The curiosity of the human brain knows no limits, and fabrication of materials at the nanometer scale (One meter = 1 billion nanometers) is an outcome of such supreme power of the human brain. Ever since the concept of nanotechnology has been introduced by Richard P Faynman in 1959, various nanoparticles of dimensions ranging from 1 nm to 100 nm have been designed and used in multiple areas related to human life. Nanotechnology involves the use of nanoparticles made by the perfect arrangement of molecules in such a way that these dwarf particles gain all the desired chemical and physical properties. High precision and functional perfection of these devices make them very helpful to mankind (Khan, 2007) (Patil et al., 2008). Applications of nanotechnology in the form of cheaper solar energy collectors, environmentally-friendly batteries and supercapacitors that store energy help us to protect our precious environment. Nanobiotechnology refers to the use of nanotechnology in the field of health and medicine to promote earlier detection and better diagnosis of diseases. The application of nanomedicine has made it possible to carry out a highly targeted delivery of drugs making the concept of personalized medicines a dream come true (Wojnicz, 2011).

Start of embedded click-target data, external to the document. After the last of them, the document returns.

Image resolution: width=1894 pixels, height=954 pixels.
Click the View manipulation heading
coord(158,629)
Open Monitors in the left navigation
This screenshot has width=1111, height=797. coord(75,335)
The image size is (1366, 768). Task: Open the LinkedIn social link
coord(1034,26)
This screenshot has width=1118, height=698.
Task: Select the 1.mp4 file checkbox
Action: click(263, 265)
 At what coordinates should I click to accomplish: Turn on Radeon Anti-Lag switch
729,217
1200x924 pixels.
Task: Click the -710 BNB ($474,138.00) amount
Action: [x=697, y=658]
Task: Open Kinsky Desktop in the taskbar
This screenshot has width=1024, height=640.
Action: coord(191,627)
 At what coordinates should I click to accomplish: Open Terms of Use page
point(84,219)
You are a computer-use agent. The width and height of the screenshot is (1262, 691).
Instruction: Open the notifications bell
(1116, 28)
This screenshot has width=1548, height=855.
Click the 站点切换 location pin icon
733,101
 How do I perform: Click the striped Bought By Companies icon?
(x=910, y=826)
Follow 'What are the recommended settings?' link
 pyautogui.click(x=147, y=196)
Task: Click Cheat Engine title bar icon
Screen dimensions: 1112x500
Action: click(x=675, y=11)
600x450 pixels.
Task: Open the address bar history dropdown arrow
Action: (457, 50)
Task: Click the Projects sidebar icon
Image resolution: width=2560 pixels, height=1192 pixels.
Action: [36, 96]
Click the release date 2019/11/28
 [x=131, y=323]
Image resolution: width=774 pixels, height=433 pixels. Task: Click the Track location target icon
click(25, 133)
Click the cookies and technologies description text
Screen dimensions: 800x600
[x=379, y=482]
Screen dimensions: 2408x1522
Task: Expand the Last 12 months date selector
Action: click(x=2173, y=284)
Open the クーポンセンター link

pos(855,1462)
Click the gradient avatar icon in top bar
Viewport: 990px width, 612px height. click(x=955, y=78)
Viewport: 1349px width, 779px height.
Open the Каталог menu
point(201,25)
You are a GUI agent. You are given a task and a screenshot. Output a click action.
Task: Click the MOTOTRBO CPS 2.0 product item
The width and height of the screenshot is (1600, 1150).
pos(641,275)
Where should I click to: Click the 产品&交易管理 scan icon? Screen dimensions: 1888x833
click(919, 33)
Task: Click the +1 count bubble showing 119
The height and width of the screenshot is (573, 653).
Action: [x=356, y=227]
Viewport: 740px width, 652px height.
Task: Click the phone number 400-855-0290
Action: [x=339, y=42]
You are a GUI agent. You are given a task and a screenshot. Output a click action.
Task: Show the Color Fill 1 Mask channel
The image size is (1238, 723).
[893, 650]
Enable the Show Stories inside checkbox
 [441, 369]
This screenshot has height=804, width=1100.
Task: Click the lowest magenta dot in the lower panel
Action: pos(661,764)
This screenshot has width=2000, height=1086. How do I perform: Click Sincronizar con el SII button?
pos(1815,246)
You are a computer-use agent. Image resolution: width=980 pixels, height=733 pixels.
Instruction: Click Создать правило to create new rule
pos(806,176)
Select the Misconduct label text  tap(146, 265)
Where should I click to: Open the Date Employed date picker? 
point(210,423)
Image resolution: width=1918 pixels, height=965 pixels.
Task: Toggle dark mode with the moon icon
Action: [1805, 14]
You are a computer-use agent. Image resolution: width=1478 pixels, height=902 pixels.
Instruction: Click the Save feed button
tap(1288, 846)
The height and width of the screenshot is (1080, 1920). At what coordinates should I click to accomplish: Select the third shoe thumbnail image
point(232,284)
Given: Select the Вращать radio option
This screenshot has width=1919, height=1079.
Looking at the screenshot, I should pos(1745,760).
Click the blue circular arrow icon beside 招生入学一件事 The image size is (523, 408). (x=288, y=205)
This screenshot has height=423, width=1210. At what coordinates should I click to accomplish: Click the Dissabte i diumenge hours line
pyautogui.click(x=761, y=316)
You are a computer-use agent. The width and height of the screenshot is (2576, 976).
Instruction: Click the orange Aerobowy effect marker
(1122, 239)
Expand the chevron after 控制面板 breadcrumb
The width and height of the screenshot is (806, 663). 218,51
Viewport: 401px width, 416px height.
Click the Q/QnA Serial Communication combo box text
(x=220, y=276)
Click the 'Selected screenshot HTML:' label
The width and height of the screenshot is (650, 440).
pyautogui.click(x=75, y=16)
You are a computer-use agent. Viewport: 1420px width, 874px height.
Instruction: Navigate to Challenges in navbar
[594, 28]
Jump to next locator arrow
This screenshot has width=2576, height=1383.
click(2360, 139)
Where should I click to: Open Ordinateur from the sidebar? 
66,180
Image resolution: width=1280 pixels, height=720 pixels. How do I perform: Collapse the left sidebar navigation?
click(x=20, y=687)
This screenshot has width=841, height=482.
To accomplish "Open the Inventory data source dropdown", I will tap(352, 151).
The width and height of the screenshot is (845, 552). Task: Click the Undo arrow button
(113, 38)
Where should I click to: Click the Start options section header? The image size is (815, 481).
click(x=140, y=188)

Disadvantages of Conventional Medicines
The major limitations of the current medicines are their non-specific action and decreased efficacy. Anticancer chemotherapeutic drugs are a good example of non-specific action of drugs as they damage the adjacent healthy cells along with the cancerous cells, leading to adverse effects like bone marrow suppression, cardiomyopathy, hair loss, etc. This decreases the efficiency of these drugs. Sophisticated techniques to detect the presence of disease at an early stage are not available for all known diseases. These diagnostic techniques are very lengthy in some incidents, as they involve the extraction of a sample and its analysis at a different location. Some conventional surgical procedures are intensive and demand a long stay of the patient in the hospital affecting the patient’s life in multiple ways (Surendiran et al., 2009).
Advantages of Nanobiotechnology
Nanoscale-structured materials promise to revolutionize multiple sub-disciplines of medicine. Nanoparticles made up of tiny fluorescent 'quantum dots” make the early detection of diseases feasible. As these quantum dots fluoresce brightly, the precise area of the diseases can be pinpointed at a very early stage with the help of sophisticated imaging techniques. Devices like 'lab-on-a-chip' are nanotechnological devices that make the instantaneous diagnosis of certain diseases feasible. Nanorobots can facilitate the targeted delivery of the drug precisely at the cellular or molecular level, hence increasing the efficacy of the drugs (5).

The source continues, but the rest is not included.